By Erik Sherman
February 20, 2019

Donald Trump may have said he would champion coal as part of his election strategy, but that isn’t carrying much weight anymore. The industry has faced a chill, with more coal power plants closing in the United States in his first two years than happened during Barack Obama’s entire first term.

Now there’s another sign that coal is losing popularity. Commodities trading and mining giant Glencore has capped its coal output, as the Wall Street Journal has reported.

Glencore is capping its coal production at 150 million tons a year. The reason is the reality of climate change. Burning coal to generate electrical power is a significant source of greenhouse gases. Although Trump has lifted at least one hurdle for building new plants, energy companies haven’t rushed to create more. In many other parts of the world, governments are making it tougher to use the fuel.

Instead, Glencore will invest in areas unlikely to run into climate change risks, whether regulatory or operational, that would affect the coal industry.
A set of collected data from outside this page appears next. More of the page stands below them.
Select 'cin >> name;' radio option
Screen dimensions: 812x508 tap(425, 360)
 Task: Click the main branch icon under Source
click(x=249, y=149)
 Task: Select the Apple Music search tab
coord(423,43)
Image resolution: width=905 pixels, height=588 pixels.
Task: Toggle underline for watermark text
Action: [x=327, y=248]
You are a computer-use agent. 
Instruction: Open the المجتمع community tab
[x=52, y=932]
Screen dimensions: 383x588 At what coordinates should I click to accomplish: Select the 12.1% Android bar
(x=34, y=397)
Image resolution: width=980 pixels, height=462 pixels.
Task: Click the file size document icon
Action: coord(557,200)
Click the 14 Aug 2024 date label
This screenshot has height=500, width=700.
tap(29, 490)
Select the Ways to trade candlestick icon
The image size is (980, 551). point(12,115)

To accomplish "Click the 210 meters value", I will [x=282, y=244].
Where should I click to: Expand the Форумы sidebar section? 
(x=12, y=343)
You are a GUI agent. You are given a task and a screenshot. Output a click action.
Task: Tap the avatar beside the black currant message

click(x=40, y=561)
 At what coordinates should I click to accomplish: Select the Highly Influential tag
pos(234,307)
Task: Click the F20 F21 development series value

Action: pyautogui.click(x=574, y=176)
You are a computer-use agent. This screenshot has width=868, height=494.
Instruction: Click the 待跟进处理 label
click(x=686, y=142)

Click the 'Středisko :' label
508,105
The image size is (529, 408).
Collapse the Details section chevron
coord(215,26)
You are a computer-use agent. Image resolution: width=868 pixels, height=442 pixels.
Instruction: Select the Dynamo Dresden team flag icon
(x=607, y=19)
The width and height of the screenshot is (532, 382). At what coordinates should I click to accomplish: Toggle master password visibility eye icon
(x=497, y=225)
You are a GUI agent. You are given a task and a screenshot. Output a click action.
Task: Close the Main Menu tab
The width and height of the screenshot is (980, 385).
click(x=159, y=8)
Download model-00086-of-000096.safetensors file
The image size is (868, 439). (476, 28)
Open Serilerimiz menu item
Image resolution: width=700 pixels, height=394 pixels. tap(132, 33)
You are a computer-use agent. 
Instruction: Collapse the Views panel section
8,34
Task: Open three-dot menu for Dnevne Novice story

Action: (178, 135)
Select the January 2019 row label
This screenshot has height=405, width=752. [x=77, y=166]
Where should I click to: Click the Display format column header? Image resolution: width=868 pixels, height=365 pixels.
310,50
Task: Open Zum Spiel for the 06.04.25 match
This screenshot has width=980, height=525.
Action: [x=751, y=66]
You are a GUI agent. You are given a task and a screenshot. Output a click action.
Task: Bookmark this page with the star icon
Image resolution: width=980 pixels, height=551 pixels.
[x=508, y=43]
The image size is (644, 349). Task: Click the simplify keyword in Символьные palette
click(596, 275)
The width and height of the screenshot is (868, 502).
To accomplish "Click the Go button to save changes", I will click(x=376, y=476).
However, reducing the use of coal isn’t a simple process of regulating it out of existence. So-called “clean coal” subsidies have helped the industry and Wall Street make significant additional profits at taxpayer expense in the United States. Companies currently rake in $1 billion a year in tax breaks on the technologies that frequently don’t significantly reduce emissions that contribute to climate change, smog, and acid rain.